_What needs to be done_. Everything in the records except the pictures should come back exactly as written.

_Study material_.
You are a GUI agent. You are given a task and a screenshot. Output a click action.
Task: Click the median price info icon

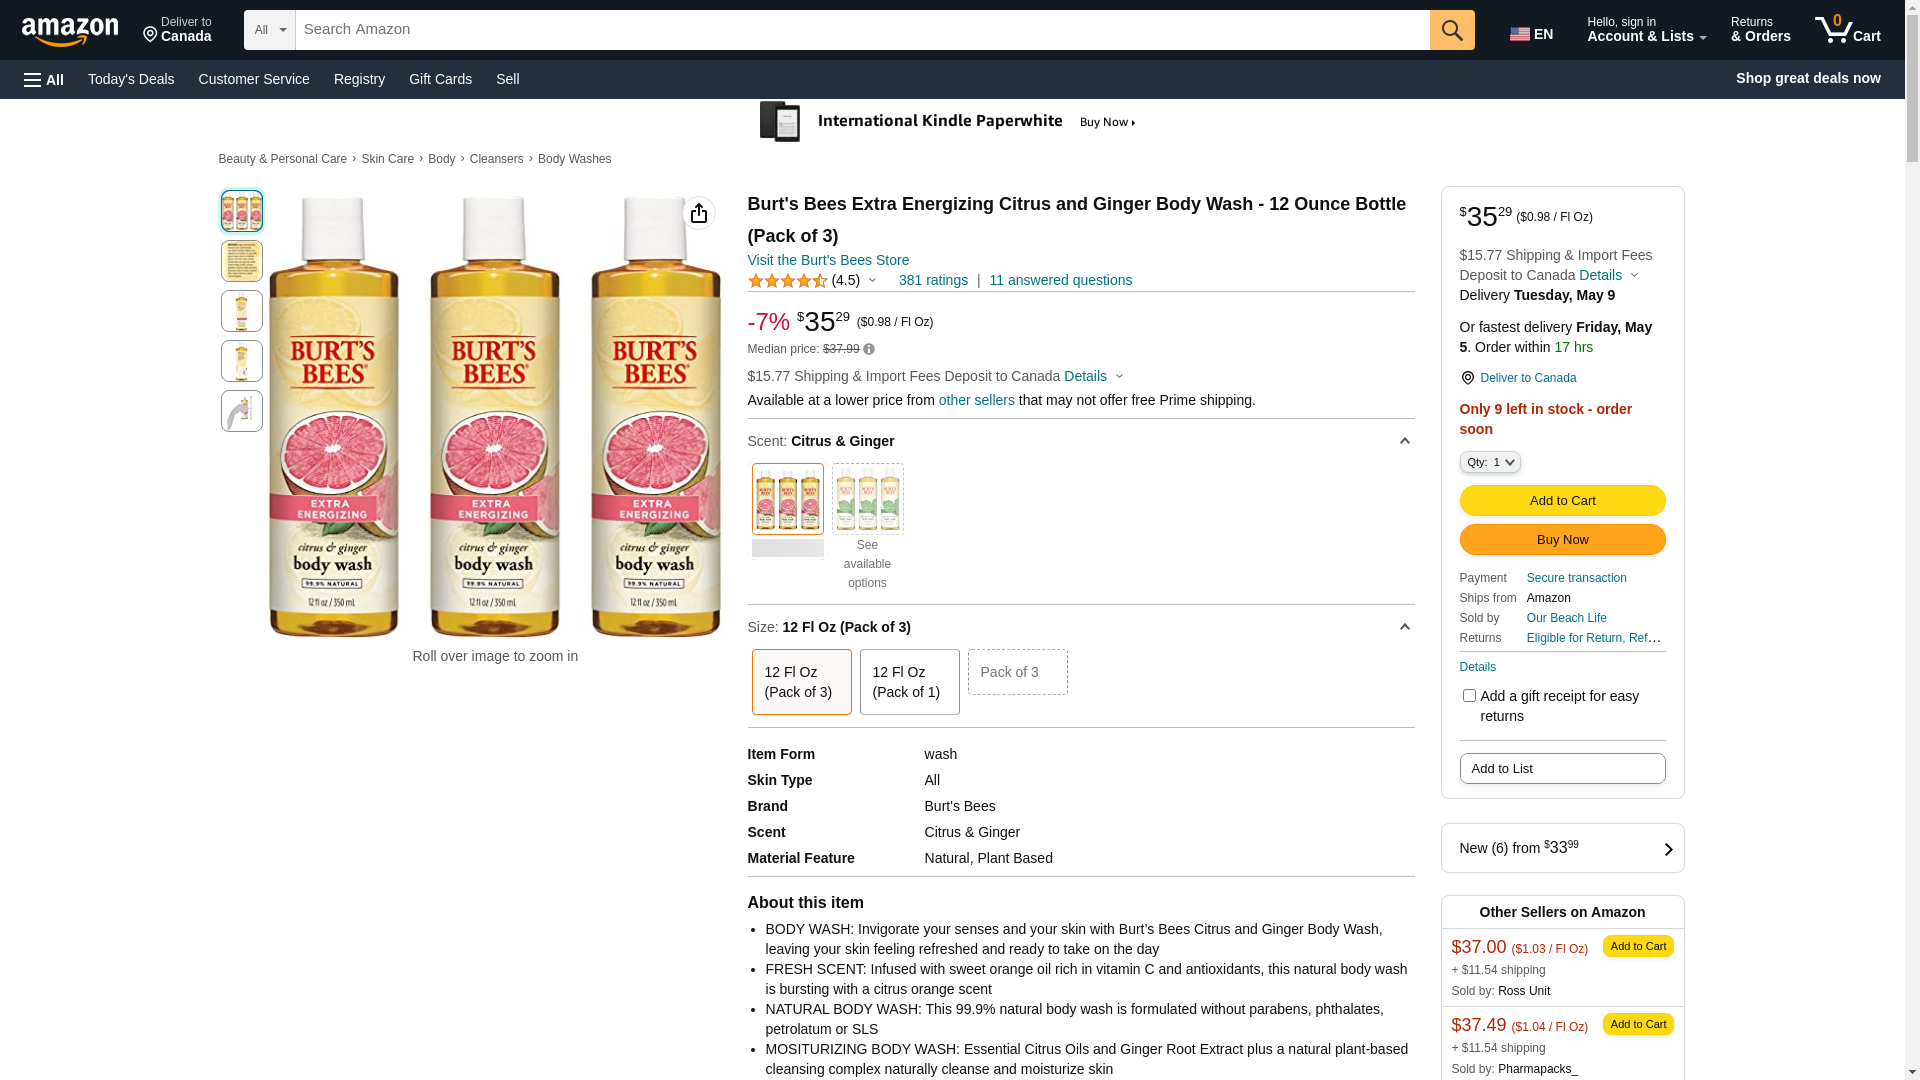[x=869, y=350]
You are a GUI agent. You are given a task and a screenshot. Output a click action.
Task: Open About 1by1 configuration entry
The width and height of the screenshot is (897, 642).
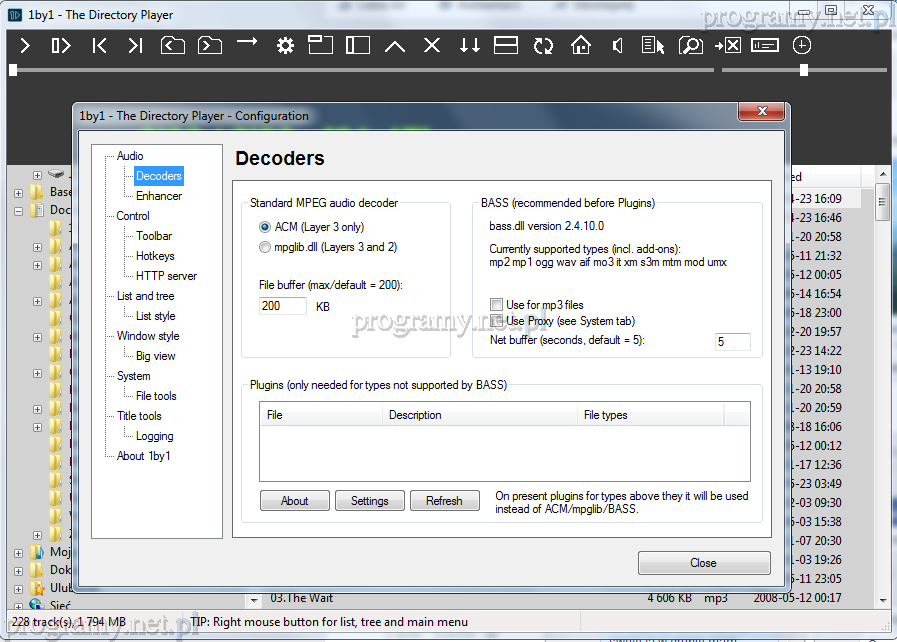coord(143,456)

_Result of the task_.
You are a GUI agent. You are given a task and a screenshot. Output a click action.
Task: Click the median price info icon

[x=869, y=350]
You are a GUI agent. You are given a task and a screenshot. Output a click action.
Task: Open About 1by1 configuration entry
The width and height of the screenshot is (897, 642).
coord(143,456)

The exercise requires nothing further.